[RECORD SET]

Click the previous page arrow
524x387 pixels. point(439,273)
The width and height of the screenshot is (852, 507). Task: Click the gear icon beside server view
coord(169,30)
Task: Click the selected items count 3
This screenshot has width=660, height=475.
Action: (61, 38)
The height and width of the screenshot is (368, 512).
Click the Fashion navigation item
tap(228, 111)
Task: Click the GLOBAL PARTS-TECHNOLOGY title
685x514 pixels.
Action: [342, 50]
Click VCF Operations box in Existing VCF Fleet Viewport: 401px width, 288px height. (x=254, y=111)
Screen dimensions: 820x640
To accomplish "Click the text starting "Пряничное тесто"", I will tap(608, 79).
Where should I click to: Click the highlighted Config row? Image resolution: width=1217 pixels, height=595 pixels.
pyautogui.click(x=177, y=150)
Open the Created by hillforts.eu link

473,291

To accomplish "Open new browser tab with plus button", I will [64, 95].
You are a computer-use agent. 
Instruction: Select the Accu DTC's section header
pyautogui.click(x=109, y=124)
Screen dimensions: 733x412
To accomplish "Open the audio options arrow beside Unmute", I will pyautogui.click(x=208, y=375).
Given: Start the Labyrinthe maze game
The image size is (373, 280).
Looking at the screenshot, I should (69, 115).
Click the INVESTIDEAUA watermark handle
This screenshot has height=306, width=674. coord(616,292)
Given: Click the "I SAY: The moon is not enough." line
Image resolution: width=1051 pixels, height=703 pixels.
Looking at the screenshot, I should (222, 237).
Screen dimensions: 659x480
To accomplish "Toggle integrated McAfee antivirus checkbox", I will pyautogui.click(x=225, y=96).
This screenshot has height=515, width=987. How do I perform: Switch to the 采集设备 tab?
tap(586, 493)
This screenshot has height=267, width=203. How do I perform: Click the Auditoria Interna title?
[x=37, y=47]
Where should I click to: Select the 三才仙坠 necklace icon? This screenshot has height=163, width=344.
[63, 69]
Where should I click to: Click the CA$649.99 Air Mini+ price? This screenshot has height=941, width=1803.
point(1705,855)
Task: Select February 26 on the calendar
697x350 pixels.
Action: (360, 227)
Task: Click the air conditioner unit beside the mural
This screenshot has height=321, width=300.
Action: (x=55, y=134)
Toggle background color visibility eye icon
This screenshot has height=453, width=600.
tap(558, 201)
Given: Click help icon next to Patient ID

[/RECORD SET]

### WHAT THE TASK REQUIRES
Each entry above must be set down again without alteration.

### RESPONSE TO THIS TASK
Click the previous page arrow
524x387 pixels. point(439,273)
The width and height of the screenshot is (852, 507). Task: Click the gear icon beside server view
coord(169,30)
Task: Click the selected items count 3
This screenshot has width=660, height=475.
Action: (61, 38)
The height and width of the screenshot is (368, 512).
Click the Fashion navigation item
tap(228, 111)
Task: Click the GLOBAL PARTS-TECHNOLOGY title
685x514 pixels.
Action: [342, 50]
Click VCF Operations box in Existing VCF Fleet Viewport: 401px width, 288px height. (x=254, y=111)
Screen dimensions: 820x640
To accomplish "Click the text starting "Пряничное тесто"", I will tap(608, 79).
Where should I click to: Click the highlighted Config row? Image resolution: width=1217 pixels, height=595 pixels.
pyautogui.click(x=177, y=150)
Open the Created by hillforts.eu link

473,291

To accomplish "Open new browser tab with plus button", I will [64, 95].
You are a computer-use agent. 
Instruction: Select the Accu DTC's section header
pyautogui.click(x=109, y=124)
Screen dimensions: 733x412
To accomplish "Open the audio options arrow beside Unmute", I will pyautogui.click(x=208, y=375).
Given: Start the Labyrinthe maze game
The image size is (373, 280).
Looking at the screenshot, I should (69, 115).
Click the INVESTIDEAUA watermark handle
This screenshot has height=306, width=674. coord(616,292)
Given: Click the "I SAY: The moon is not enough." line
Image resolution: width=1051 pixels, height=703 pixels.
Looking at the screenshot, I should (222, 237).
Screen dimensions: 659x480
To accomplish "Toggle integrated McAfee antivirus checkbox", I will pyautogui.click(x=225, y=96).
This screenshot has height=515, width=987. How do I perform: Switch to the 采集设备 tab?
tap(586, 493)
This screenshot has height=267, width=203. How do I perform: Click the Auditoria Interna title?
[x=37, y=47]
Where should I click to: Select the 三才仙坠 necklace icon? This screenshot has height=163, width=344.
[63, 69]
Where should I click to: Click the CA$649.99 Air Mini+ price? This screenshot has height=941, width=1803.
point(1705,855)
Task: Select February 26 on the calendar
697x350 pixels.
Action: (360, 227)
Task: Click the air conditioner unit beside the mural
This screenshot has height=321, width=300.
Action: (x=55, y=134)
Toggle background color visibility eye icon
This screenshot has height=453, width=600.
tap(558, 201)
Given: Click help icon next to Patient ID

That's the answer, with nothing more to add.